> _DATA SHOWN_

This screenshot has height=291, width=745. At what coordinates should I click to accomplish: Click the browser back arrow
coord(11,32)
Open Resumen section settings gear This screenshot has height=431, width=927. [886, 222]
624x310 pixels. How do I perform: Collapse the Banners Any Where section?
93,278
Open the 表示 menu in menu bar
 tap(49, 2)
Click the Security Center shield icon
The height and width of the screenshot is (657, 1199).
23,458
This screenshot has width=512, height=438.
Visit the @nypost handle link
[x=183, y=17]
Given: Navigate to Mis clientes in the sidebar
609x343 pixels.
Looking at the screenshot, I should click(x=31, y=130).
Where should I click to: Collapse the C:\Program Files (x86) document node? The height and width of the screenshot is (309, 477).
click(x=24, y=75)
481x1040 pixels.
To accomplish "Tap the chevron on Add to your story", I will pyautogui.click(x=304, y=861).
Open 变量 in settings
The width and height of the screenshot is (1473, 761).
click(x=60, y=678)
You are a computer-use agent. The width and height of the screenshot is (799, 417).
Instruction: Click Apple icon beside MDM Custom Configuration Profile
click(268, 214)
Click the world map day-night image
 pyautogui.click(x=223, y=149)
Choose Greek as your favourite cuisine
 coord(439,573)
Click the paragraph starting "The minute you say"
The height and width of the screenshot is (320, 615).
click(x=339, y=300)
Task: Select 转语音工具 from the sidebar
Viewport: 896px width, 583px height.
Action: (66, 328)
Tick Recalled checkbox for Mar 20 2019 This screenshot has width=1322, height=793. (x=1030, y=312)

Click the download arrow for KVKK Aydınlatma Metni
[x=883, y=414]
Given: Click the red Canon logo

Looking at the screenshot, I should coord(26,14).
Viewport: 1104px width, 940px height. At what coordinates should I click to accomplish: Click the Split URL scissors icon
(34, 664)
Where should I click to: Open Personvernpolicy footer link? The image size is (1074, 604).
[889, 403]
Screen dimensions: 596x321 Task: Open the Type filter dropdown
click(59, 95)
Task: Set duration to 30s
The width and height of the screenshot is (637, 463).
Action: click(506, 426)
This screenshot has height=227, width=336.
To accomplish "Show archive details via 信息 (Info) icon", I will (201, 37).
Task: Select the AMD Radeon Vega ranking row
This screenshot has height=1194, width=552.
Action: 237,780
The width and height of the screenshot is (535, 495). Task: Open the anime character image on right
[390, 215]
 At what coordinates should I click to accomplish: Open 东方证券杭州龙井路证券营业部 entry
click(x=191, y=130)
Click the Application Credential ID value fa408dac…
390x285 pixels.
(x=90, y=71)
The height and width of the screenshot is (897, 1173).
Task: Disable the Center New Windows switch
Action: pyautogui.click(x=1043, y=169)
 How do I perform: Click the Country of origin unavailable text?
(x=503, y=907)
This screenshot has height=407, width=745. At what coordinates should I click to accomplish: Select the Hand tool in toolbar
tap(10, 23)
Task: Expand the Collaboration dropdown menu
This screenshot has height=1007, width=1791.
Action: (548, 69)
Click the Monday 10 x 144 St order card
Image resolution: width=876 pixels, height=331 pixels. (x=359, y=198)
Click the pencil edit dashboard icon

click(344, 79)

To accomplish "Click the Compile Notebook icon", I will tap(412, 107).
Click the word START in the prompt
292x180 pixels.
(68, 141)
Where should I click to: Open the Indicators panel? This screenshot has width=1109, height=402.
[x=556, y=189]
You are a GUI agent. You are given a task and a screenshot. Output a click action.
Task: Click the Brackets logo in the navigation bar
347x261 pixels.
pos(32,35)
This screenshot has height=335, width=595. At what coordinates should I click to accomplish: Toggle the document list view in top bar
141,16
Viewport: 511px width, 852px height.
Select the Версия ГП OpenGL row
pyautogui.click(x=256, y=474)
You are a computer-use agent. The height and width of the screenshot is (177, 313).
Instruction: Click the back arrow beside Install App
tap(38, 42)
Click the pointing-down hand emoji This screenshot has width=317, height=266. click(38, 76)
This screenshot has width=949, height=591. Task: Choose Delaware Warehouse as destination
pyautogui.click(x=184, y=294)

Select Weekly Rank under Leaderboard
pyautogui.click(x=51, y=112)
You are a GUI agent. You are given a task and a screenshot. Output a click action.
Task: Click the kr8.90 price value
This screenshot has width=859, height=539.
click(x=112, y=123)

> _TASK_
State how many lines in the entries above contain the string "Viewport". Reply with the number alone.

> _TASK OUTPUT_
3